Three hours in, and quite knackered, we had done the worst of today's route, but I was some way behind the others and the guide had realised that I wasn't going to make it to the camp before it got dark. So he put me on a mule for the rest of the journey.
|Our campsite on the trek|
But while I had an easy last section back, poor Nic didn't. Because he had walked with me, he had to cover the last bit extra fast to catch up and get back before it was dark. He managed it but he was knackered by the end.
So we arrived at the first camp, which was in a lovely setting, although disappointingly we had no interraction with the local community who we were staying with. In the photo of the campsite you can see the mountain we would be going up the next day.
The good thing about these treks though is that all you have to do (all!!) is walk with your daypack, the porters do everything else for you. They put up and take down your tents and cook the meals. And they do a really excellent job. They made us a three course meal using just a portable gas ring. And in the morning they brought us tea or coffee and hot water for washing.
|llamas and mules for the trek|
But however easy they make the practicalities, you still have to be able to manage the walk in the daylight.

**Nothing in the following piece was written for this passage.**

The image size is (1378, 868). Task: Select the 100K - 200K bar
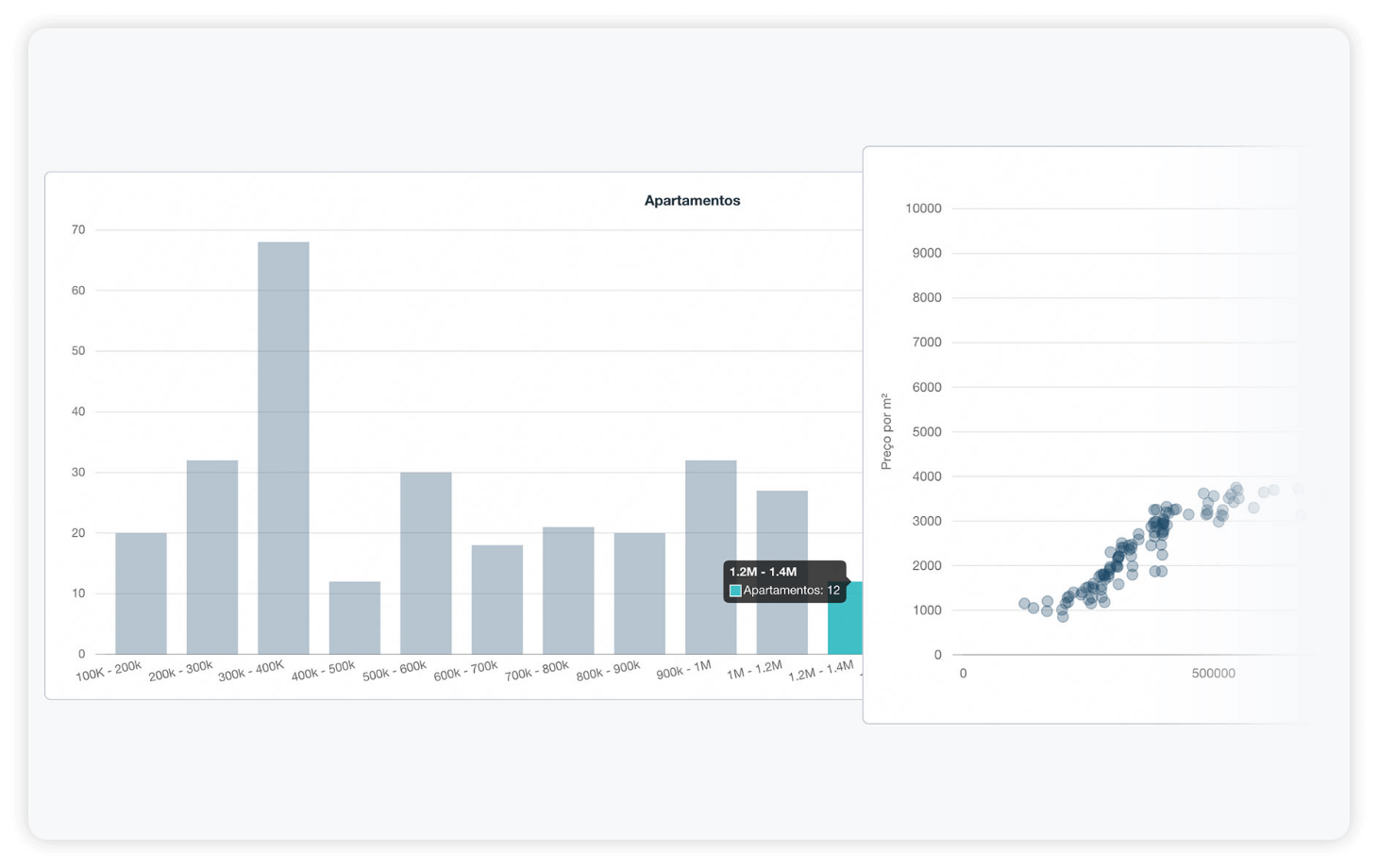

And knowing that the walk on day two was so much harder than day one I was seriously worried about the uphills. I didn't want to have to rely on using the mule, partly because it doesn't really feel like I have achieved it if I get on the mule, and partly because other people might need it.
I also knew that if I was going to get on the mule, then there was no way that Nic could walk with me this time, so I would be walking on my own which would be a bit dull too. But the final straw was that the guide told me that he was concerned about my being able to do the steep downhills on day two. He felt that they were too steep and slippery for my knees to cope with properly.
So I figured that if I was worried about the uphills, the guide was worried about the downhills, I didn't want to have to rely on the mule, and I wouldn't enjoy walking on my own, then really it wasn't sensible to carry on. So I arranged with the guide that I would go back the way I had come the next day, rather than carrying on forward. Nic decided he would come back too.
|more relaxed on the way down|
So after a good meal and a cold night in the tent - thankfully OK due to plenty of advanced wrapping up well - we set off back down the hill. We left slightly after the others, but just as we did, one other person from the group started making their way back down the track, having decided to join us. So the three of us took a rather easier four hour journey back to the main road where we picked up an local minibus to the nearest main town and then a cab back to Cusco. By the time the others would have been staggering into their campsite, we were back in Cusco enjoying a hot shower and an afternoon nap! And the others confirmed afterwards that it had been a really hard walk that day, so I have no doubt that I did the right thing in going back.